== WHAT IS REQUIRED ==
Copy the stretch of the data from the line containing "You are a computer-use" through the end of the data, both ends included, word for word. Leave the pictures out of your copy.

Data entries

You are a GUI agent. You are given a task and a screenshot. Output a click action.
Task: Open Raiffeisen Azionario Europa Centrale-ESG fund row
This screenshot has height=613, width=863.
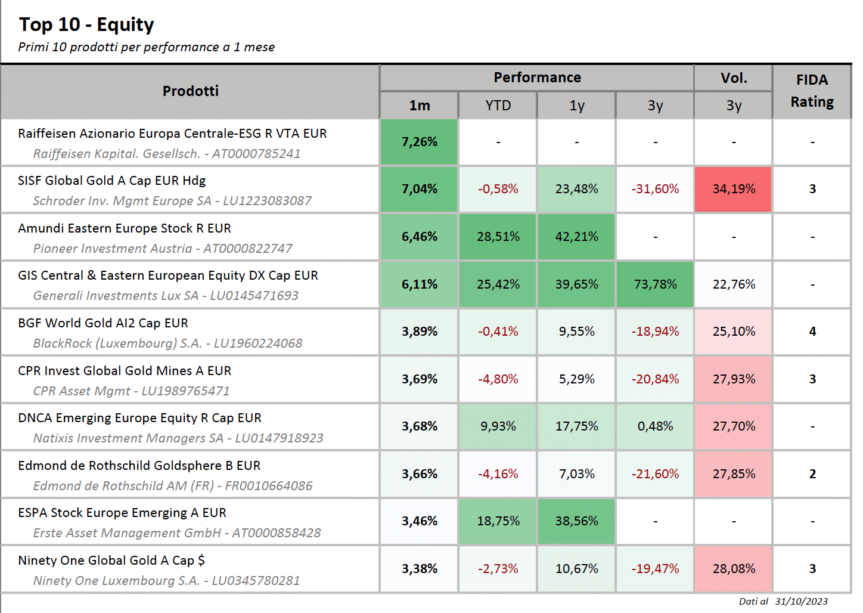(190, 143)
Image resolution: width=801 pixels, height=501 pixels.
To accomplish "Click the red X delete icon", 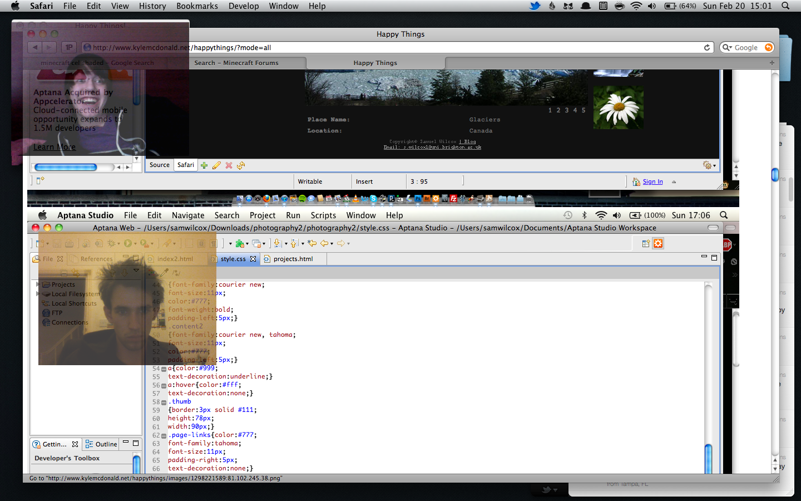I will [229, 165].
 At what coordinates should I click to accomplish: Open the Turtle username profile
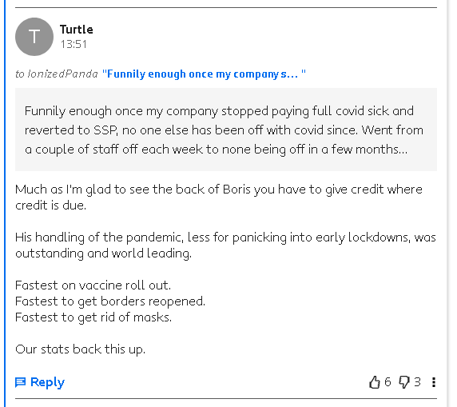(77, 30)
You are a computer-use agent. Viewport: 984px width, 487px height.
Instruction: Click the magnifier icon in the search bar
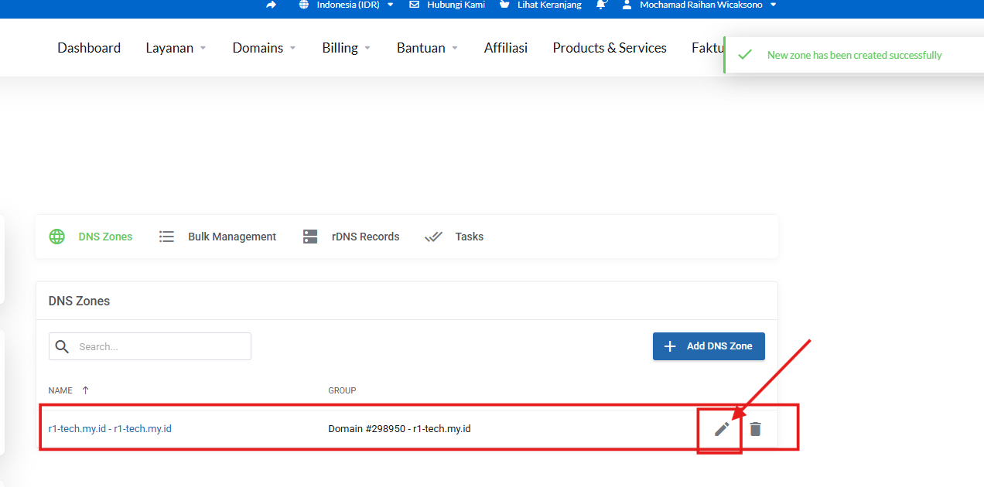63,346
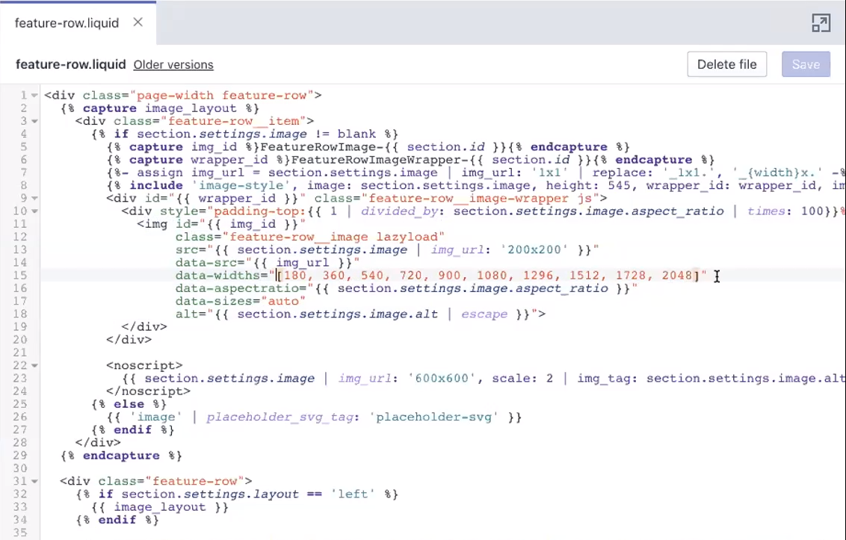
Task: Click the img_url filter on line 13
Action: pyautogui.click(x=457, y=249)
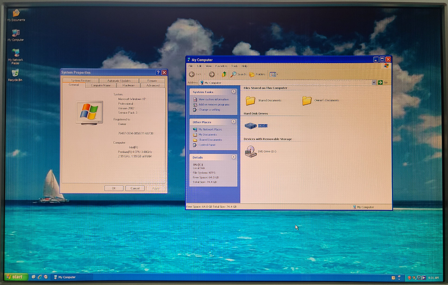
Task: Open the Shared Documents folder icon
Action: coord(250,100)
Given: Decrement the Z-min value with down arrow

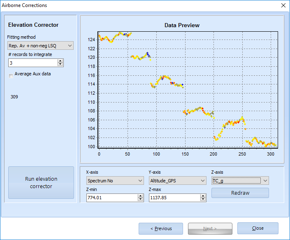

== RESPONSE BELOW ==
You are a computer-use agent. Viewport: 984px width, 487px height.
Instruction: Click the magnifier icon in the search bar
63,346
Task: Click the img_url filter on line 13
Action: pyautogui.click(x=457, y=249)
Task: Open the Shared Documents folder icon
Action: coord(250,100)
Given: Decrement the Z-min value with down arrow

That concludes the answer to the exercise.